Beleaguered British Prime Minister Liz Truss resigned on Thursday bringing the curtains down on her controversial reign following her tax-cutting plans caused a market meltdown during an already severe cost-of-living crisis.
In a desperate bid to weather the odds, Truss had ripped up the mini-budget that caused turmoil in financial markets and replaced Kwasi Kwarteng as chancellor with Conservative leader Jeremy Hunt.
The rumblings in the ranks were out in the open after interior minister Suella Braverman resigned a day before triggering the second reshuffle this month.
Soon after her resignation in an address, Truss said, “I recognise that given the situation I cannot deliver the mandate on which I was elected by the Conservative Party. I have therefore spoken to His Majesty the King to notify him that I am resigning as leader of the Conservative Party.”

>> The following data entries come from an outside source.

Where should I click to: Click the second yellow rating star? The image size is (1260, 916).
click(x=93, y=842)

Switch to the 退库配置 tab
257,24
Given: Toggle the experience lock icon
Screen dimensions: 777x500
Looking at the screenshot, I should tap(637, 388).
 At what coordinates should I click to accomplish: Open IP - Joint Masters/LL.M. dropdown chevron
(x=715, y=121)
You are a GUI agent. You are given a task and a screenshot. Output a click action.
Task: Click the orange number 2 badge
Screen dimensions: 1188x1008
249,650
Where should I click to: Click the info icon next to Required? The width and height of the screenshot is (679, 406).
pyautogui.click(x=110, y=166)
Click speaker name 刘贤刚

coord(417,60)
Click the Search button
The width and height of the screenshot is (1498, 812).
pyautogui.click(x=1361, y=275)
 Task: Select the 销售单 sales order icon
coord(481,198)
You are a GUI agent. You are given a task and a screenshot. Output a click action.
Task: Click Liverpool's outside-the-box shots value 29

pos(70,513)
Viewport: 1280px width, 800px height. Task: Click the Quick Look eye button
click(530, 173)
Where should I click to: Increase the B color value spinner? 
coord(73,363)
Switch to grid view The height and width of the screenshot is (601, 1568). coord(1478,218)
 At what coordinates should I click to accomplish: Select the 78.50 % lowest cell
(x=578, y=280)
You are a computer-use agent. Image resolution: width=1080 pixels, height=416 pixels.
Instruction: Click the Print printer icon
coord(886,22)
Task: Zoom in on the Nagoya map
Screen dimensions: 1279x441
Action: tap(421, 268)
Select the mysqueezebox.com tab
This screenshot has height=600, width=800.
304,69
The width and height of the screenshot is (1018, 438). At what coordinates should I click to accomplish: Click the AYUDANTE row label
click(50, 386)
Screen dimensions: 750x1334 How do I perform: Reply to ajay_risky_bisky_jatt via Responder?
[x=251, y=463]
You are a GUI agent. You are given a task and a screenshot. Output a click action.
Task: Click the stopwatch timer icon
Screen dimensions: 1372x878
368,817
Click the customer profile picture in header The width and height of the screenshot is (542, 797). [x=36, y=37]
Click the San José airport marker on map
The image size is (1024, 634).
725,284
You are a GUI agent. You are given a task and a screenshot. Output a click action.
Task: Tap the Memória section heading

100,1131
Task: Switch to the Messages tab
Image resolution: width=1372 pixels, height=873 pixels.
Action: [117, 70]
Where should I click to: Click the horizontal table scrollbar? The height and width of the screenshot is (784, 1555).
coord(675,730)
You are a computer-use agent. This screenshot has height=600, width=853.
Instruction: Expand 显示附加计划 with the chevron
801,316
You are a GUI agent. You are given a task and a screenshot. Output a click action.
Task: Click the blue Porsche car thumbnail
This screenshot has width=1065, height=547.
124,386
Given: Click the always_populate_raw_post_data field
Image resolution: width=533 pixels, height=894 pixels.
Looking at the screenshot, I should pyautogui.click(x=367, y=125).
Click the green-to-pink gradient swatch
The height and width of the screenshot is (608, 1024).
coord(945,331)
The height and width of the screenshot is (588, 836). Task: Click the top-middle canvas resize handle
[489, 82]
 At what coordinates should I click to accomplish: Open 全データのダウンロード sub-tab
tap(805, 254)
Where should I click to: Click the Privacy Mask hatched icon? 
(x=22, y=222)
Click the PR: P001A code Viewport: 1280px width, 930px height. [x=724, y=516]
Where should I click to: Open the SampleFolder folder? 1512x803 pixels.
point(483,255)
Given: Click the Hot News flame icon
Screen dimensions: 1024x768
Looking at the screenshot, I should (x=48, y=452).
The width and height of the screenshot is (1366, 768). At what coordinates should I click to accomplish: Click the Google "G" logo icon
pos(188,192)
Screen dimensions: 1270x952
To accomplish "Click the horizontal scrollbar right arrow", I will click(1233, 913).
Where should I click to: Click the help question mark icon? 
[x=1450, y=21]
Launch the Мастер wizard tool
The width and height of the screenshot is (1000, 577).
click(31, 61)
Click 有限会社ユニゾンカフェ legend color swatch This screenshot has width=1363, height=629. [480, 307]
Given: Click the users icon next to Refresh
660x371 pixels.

The estimated GBP 45 billion worth of tax cuts without a detailed funding plan to back them up spelled disaster for the UK economy when inflation was already surging.
Truss's departure comes a day after she claimed in Parliament that she is a fighter and not a quitter amid jeer from opposition MPs.
Meanwhile, Truss’s departure has brightened the chances of Rishi Sunak, who lost out to Truss, to replace her as the next prime minister though deep infighting in the ranks may tilt the scale in favour of anyone. Loyalists of ex-PM Boris Johnson are pitching for his comeback to restore the situation.
Truss’s troubles reflect how Johnson was booted out of the office and forced to quit in early July amid an open revolt by his party heavyweights.